Buying a car is only the beginning of the expenditures: there’s the hundreds of dollars in insurance each month, and then thousands more in maintenance over a car’s lifetime.

Tesla wants to change that. During its earnings call Wednesday, the company revealed that it wants to offer a pay-one-price model that will include both insurance and maintenance for the entirety of the vehicle’s lifetime.

Tesla has already been testing the business model in Asia.

Currently, existing car insurance companies underwrite the policies with Tesla paying for them upfrontand then tacking the cost onto the car’s purchase price, but CEO Elon Musk made it clear Tesla would explore all options. “If we find that the insurance providers are not matching the insurance proportionate to the risk of the car, then if we need to, we will in-source it,” he said during the call, according to Elektrek. “But I think we’ll find that insurance providers do adjust the insurance cost proportionate to the risk of a Tesla.”
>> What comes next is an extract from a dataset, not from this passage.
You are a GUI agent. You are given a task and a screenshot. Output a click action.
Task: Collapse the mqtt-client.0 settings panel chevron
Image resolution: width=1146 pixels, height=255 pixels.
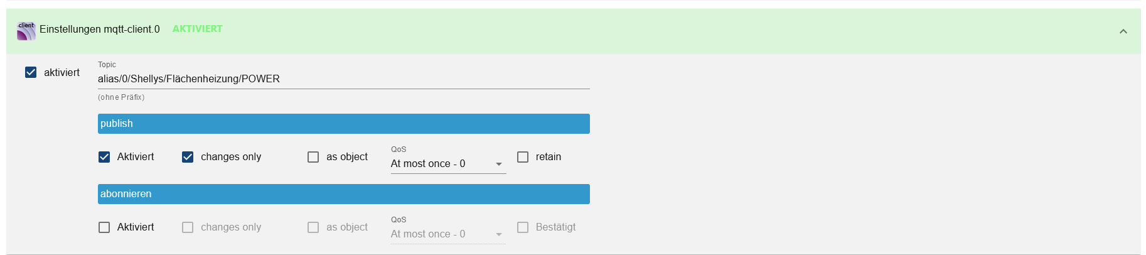click(x=1123, y=31)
After the 2014 rollout of the Autopilot feature, which aids drivers during highway driving, Teslas were found to get in 40 percent fewer accidents, according to a report released by the National Highway Traffic Safety Administration in January. That study came in response to a fatal crash in May 2016, in which a Tesla vehicle using Autopilot crashed into a tractor trailer, killing its driver. Tesla concluded that the vehicle’s system had not noticed the white, reflective trailer against the sky. Months later, it released a software update that Musk said would likely have prevented the problem.

Tesla has said that sometime this year, it plans to begin equipping all of its new vehicles with the hardware necessary to drive fully autonomously. As a half proof of concept, half publicity stunt, the company plans to have a vehicle drive from New York to Los Angeles without a driver sometimes this year.

The death in May is the only known fatality to occur while using Tesla’s autopilot feature. The company says Teslas have now driven more than 200 million miles. On average, human drivers suffer about one fatality per 90 million miles driven, according to the NHTSA.

Tesla is due to begin shipping its $35,000 Model 3, the least expensive electric vehicle to hit the market, sometime this year. The company has already received nearly 400,000 preorders. Eliminating variables by rolling insurance and maintenance into the initial cost could make that package even more attractive to customers.

Tesla has not yet revealed when it plans to make this option available in the United States, or how much it might cost. The company did not respond to a request for comment.

Tesla’s announcement came during an earnings call in which the company revealed quarterly losses that were wider than Wall Street expectations. Tesla has struggled to hit production goals for its vehicles in recent months, which has worried some analysts.

The company also revealed it’s scouting locations for three new Gigafactories that it claims would help ramp up its manufacturing capacity. The company’s Nevada factory, which is still under construction, is currently mass producing batteries for its vehicles.